● Activity: From the line containing "Given: Mute audio with the speaker icon" down to the line containing "Image resolution: width=576", copy out the entries below exactly, both lines included, and nothing else; pictures do not belong in the copy.

● Source material:
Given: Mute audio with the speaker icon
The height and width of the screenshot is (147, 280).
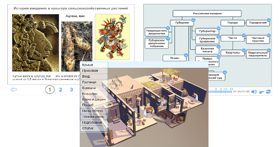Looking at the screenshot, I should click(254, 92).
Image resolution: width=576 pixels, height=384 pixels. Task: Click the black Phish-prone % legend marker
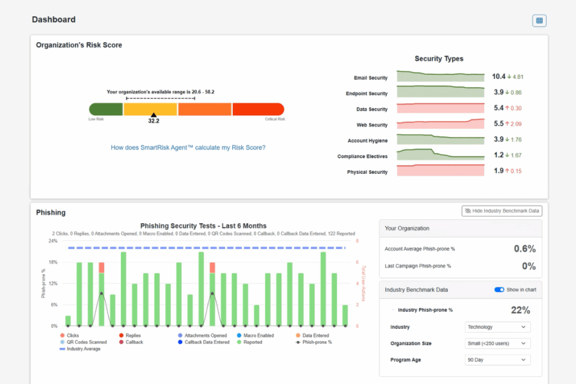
* * *
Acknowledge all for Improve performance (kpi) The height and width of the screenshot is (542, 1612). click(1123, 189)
==
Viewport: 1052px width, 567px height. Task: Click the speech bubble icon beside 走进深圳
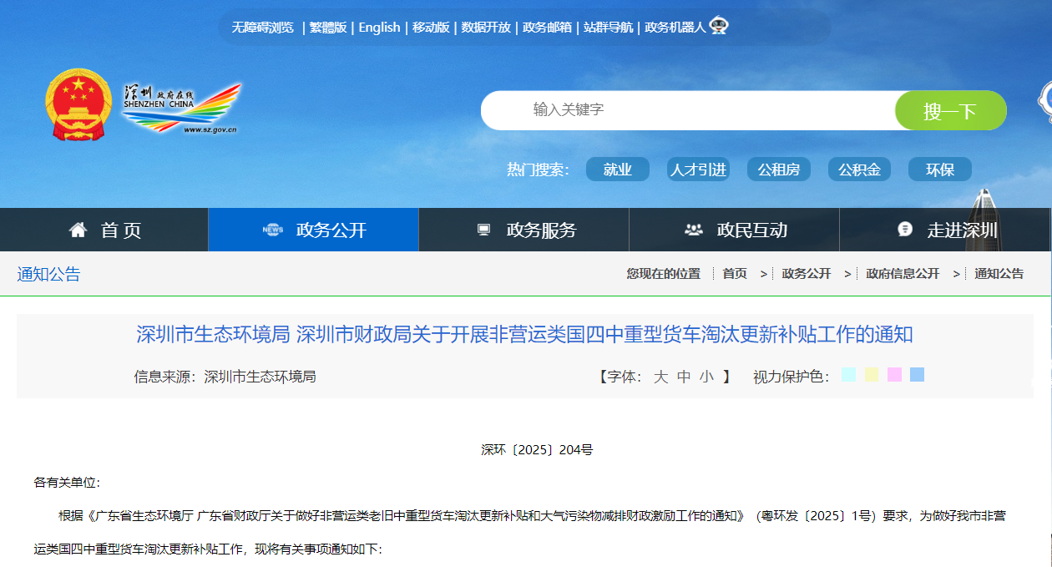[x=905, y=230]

● Answer box:
Given: Mute audio with the speaker icon
The height and width of the screenshot is (147, 280).
Looking at the screenshot, I should click(254, 92).
Image resolution: width=576 pixels, height=384 pixels. Task: Click the black Phish-prone % legend marker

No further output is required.